There was mild drama at the Abuja Supreme Court on Thursday as Lagos-based human rights lawyer Malcom Omoirhobo caused a stir in the courtroom when he appeared in traditional attire complete with an “Olokun priest” to attend the hearings.
The lawyer said he dressed in court in this manner to exercise his basic human rights following the Supreme Court ruling which allowed all Nigerians to express their mode of worship and worship. use of the hijab in schools and public places.
It should be recalled that the Supreme Court on Friday gave permission for Muslim female students to wear the hijab at school in Lagos State.
Five of the seven court panel members who sat on the case ruled in favor of hijab while the remaining two members dissented.
The lawyer, who arrived in court around 9.05am, created a scene in the courtroom when other lawyers who were seated were surprised to see him dressed in traditional attire to look like an herbalist.
The lawyer who entered the court was barefoot with feathers attached to his wig.
He also wore a gourd on his collar with cowries and a red cape tied around his waist.
He challenged the police officers and security guards who approached him to come out saying he had the right to come to court in his traditional regalia without any harassment as per the judgment.
The court proceedings were abruptly interrupted when the presiding judge suddenly announced that they were going to take a short break.
Although it was not immediately possible to determine what was responsible for the short break.

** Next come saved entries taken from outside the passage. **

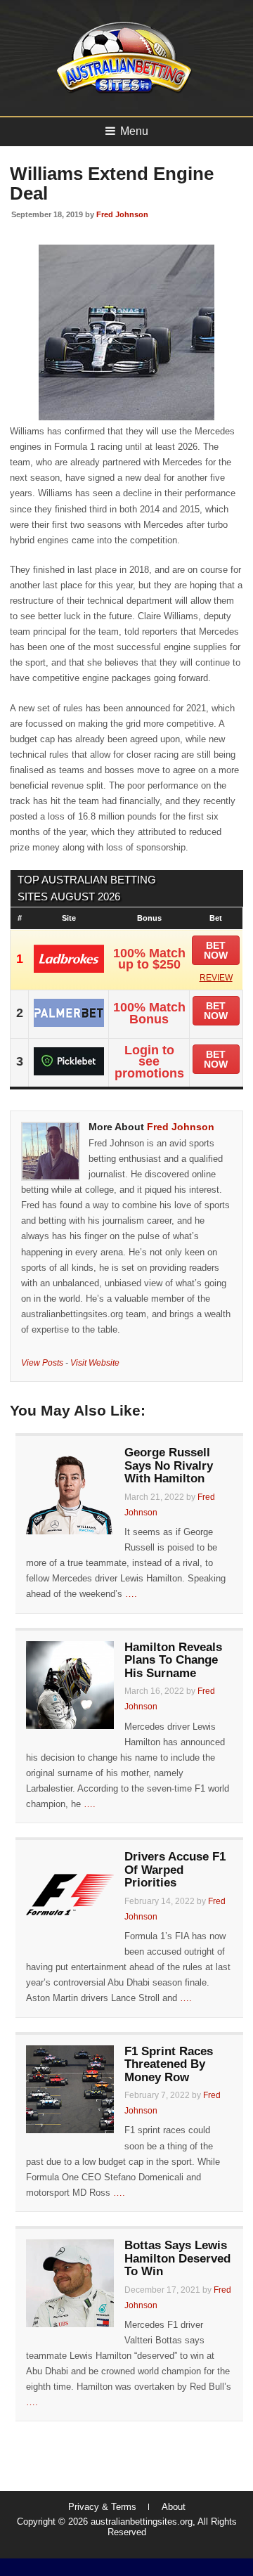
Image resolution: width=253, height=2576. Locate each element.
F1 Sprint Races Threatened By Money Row (168, 2064)
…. (131, 1593)
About (174, 2506)
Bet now (216, 950)
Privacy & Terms (102, 2506)
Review (216, 978)
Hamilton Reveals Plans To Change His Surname (173, 1660)
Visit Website (94, 1362)
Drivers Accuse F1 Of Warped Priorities (175, 1869)
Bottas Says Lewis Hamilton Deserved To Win (177, 2258)
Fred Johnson (122, 214)
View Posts (42, 1362)
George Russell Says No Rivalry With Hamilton (168, 1465)
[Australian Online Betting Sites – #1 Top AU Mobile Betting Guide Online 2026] (121, 92)
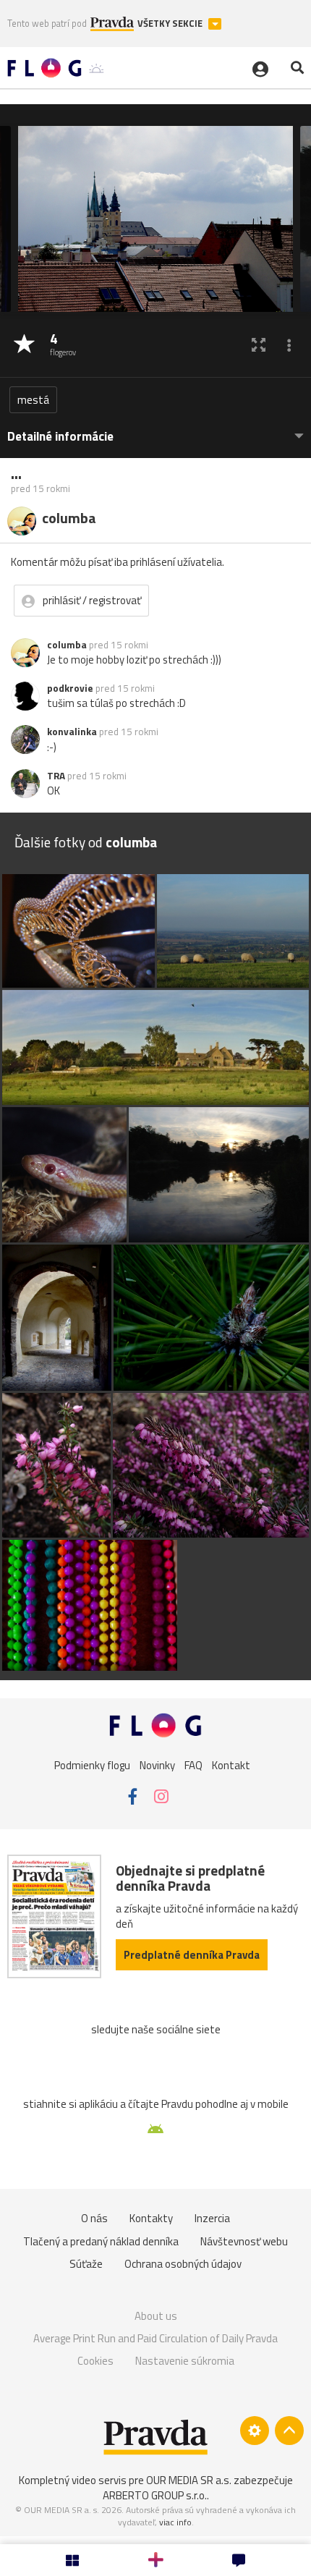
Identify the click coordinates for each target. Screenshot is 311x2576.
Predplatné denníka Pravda (192, 1954)
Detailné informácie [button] (60, 437)
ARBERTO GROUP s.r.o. (155, 2495)
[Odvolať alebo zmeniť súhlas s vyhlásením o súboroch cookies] (254, 2430)
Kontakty (151, 2218)
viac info (175, 2522)
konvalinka (72, 731)
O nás (94, 2218)
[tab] (155, 429)
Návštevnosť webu (244, 2241)
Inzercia (212, 2218)
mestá (33, 399)
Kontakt (231, 1765)
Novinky (157, 1765)
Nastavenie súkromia (184, 2360)
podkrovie (70, 688)
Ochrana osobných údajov (183, 2263)
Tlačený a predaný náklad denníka (101, 2241)
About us (156, 2315)
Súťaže (86, 2263)
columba (67, 644)
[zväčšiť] (258, 345)
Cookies (95, 2360)
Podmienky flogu (92, 1765)
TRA (56, 775)
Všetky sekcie (171, 23)
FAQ (193, 1765)
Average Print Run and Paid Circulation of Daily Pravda (155, 2338)
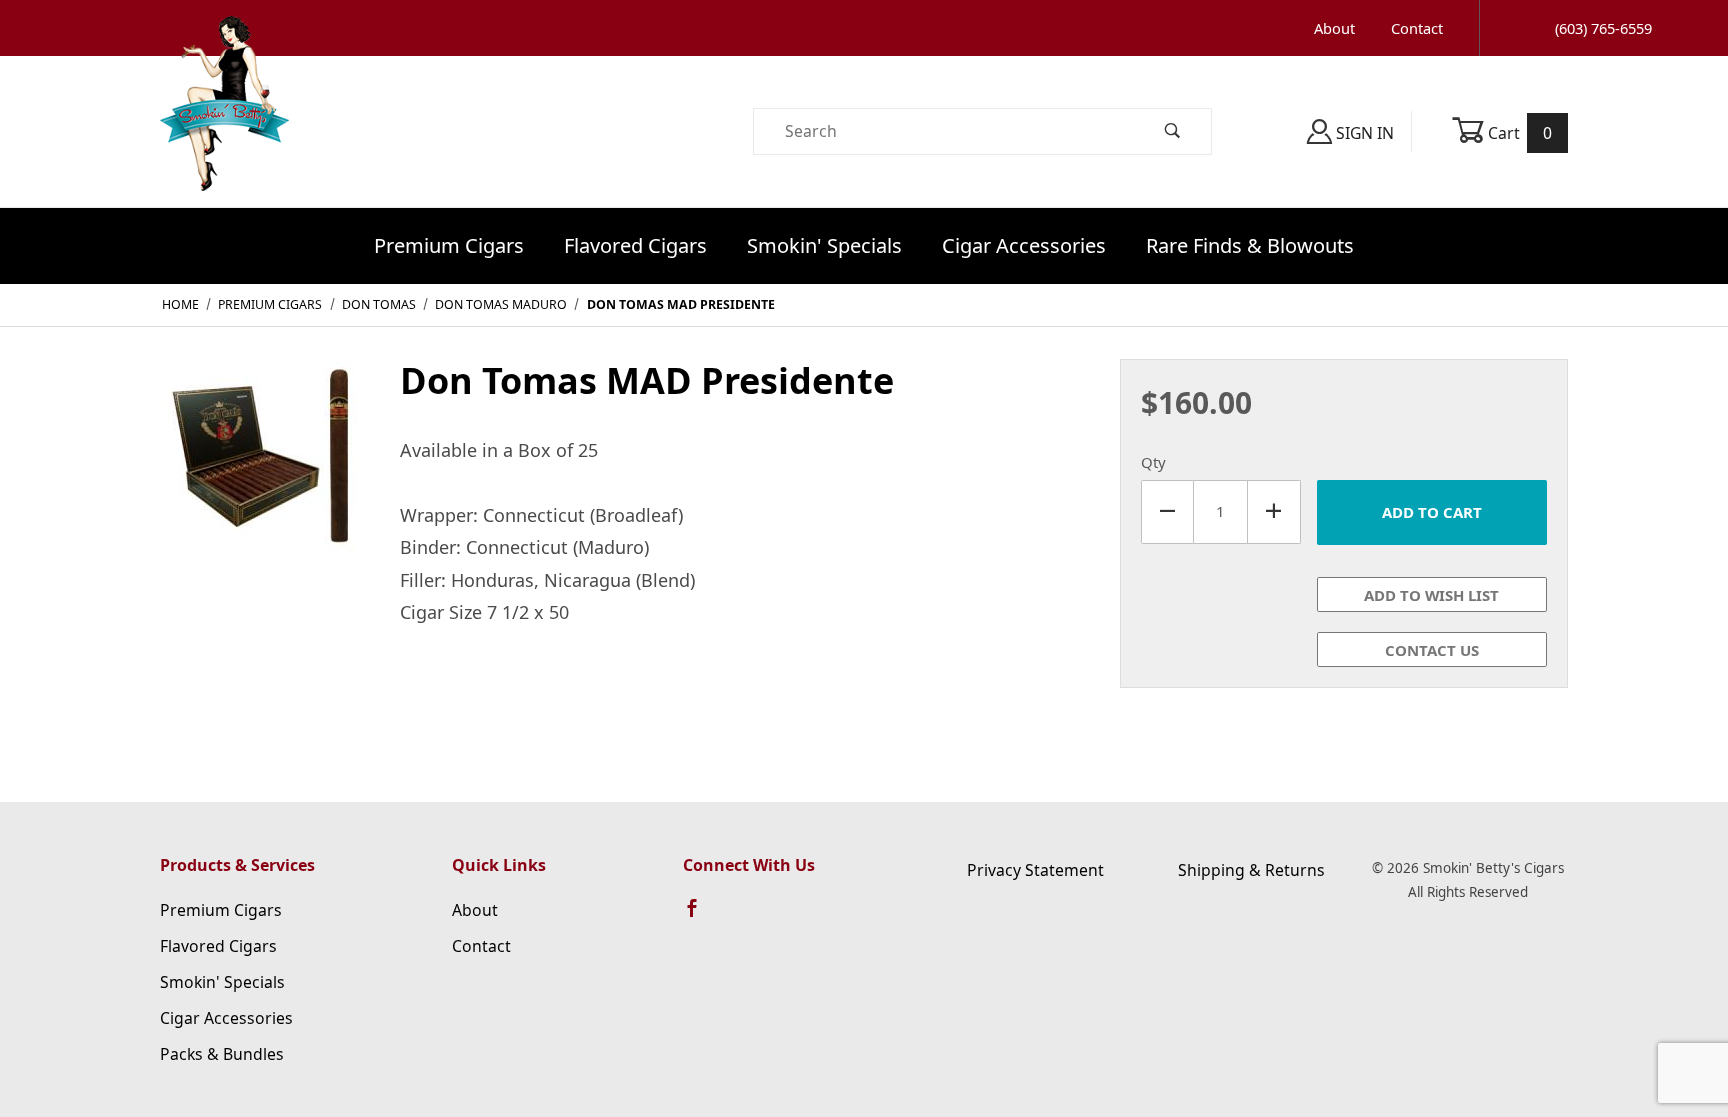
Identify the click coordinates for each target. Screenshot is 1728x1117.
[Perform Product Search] (1173, 131)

The situation drew a large crowd who thronged the courtroom to see people using their cellphones to take his pictures.
Malcom who spoke to reporters said, “I am very grateful to the Supreme Court last week, Friday, for making a very resounding decision that promotes section 38 of the constitution. It is our right to freedom of thought, conscience and religion. That we are free to express our mode of worship in our schools and in our courts. This decision was made on Friday and it encouraged me.
“Because I am a traditionalist and that is how I worship. Based on the Supreme Court ruling, this is how I will dress from now on in court because I am a strong follower of “Olokun “, the god of the rivers.
Malcom said the implication of the judgment was that every Nigerian, including doctors, police, military students and journalists, can now wear their mode of worship in public places.
He added that he was not against the judgment but rather pleased with the decision as it enhanced and enriched the rights of all Nigerians as stipulated in the 1999 Constitution of the Federal Republic of Nigeria as amended.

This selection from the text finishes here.